La televisione, tuttavia, non è l’unico campo che, come scritto, è molto più ampio. Ad accelerare l’allargamento è stato Internet, che dietro si è portato tanti aspetti positivi, come la possibilità di rimanere informati ovunque, ma anche di negativi, come l’imbattersi in storie di pura fantasia spacciate per verità assoluta. Non è un caso che, come ricorda la direttrice Mattei, i dati ci mostrano una realtà preoccupante: il 63% dei giovani cade ogni settimana in una notizia falsa, mentre poco più della metà è stato esposto alla disinformazione online almeno una volta. Tuttavia, il problema delle fake news è sempre esistito. La differenza con quello che sta accadendo oggi, sottolinea il commissario dell’Agcom Antonello Giacomelli, è che adesso esistono “vere e proprie ramificazioni” che puntano alla destabilizzazione dei sistemi attraverso notizie fuorvianti.
Soprattutto quelli democratici. “La rete ha introdotto una nuova logica, quello dello sharing, mettendo in crisi la verità”, riflette Francesco Occhetta, giornalista e scrittore gesuita. “Se funziona”, prosegue nella sua riflessione, “allora sarebbe il massimo della scoperta per l’essere umano”. Il problema, piuttosto, è quando questa logica va in cortocircuito. In quel caso, “le persone hanno paura e si appellano a credenze”. Qualsiasi tipo di credenza, anche quelle più disparate e assurde, purché dicano ciò che uno si vuole sentir dire. Che sia falso o meno, poco importa. La fake news, per sintetizzarla, altro non è che “un frutto velenoso per la democrazia”, che nascono nel campo della post verità. “I fatti oggettivi”, afferma Occhetta citando la definizione del termine, “sono meno influenti nel formare la pubblica opinioni degli appelli alle emozioni personali. Per salvaguardare la democrazia abbiamo davanti due strade: costruire una coscienza sociale per distinguere vero e falso e rilanciare il servizio pubblico”, conclude.

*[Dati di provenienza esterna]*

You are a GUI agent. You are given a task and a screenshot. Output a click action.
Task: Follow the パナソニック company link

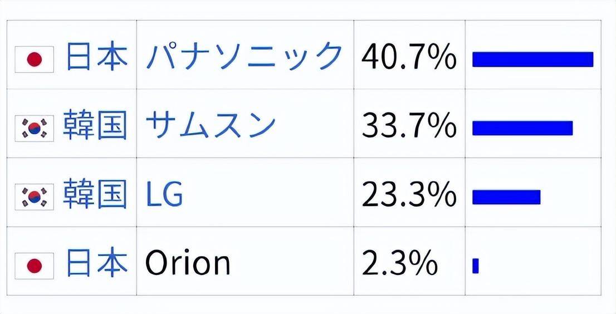[x=245, y=57]
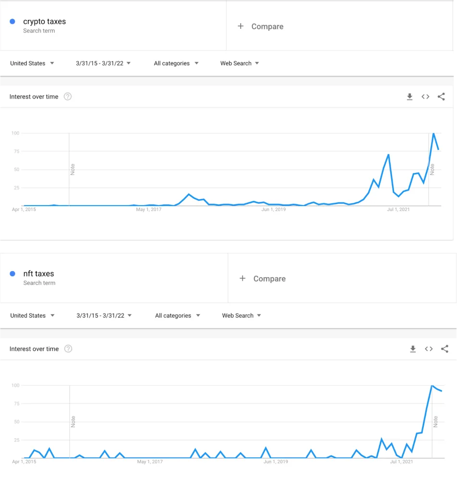Share the crypto taxes interest chart

click(x=441, y=97)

Per scardinare questo mondo parallelo che si è andato via via a creare, servono quindi singole azioni da parte di ogni addetto ai lavori per arrivare a un movimento collettivo. “Non credo molto al giornalismo militante, ma piuttosto a quello del giornalismo anglosassone che divide i fatti dalle opinioni”, afferma Massimo Mapelli, giornalista di La7 e autore del libro Ad alta voce. Vita da giornalista, sul campo e dietro le quinte, edito da Baldini e Castoldi. “È ovviamente difficile, perché è una corsa a ostacoli, ma è l’unica possibilità”, continua Mapelli che riflette sul cambiamento in corso, con l’era del tempo reale che “impone verifiche istantanee. Proliferano i radicalismi, per contrastarli serve fare affidamento sui fondamentali del giornalismo”.
Non è ancora chiaro se la trasformazione che sta interessando il settore dell’informazione porti a un effettivo progresso. Certo è che la concezione novecentesca che vede il giornalista come unico addetto a riportare le notizie è ormai superata, se non da tutti i lettori sicuramente dalla fascia più giovane. Sono cambiati i mezzi e gli strumenti per informare, questo è chiaro, ma non la funzione primaria: riportare la verità. Che poi a qualcuno non piaccia, non è compito del giornalismo.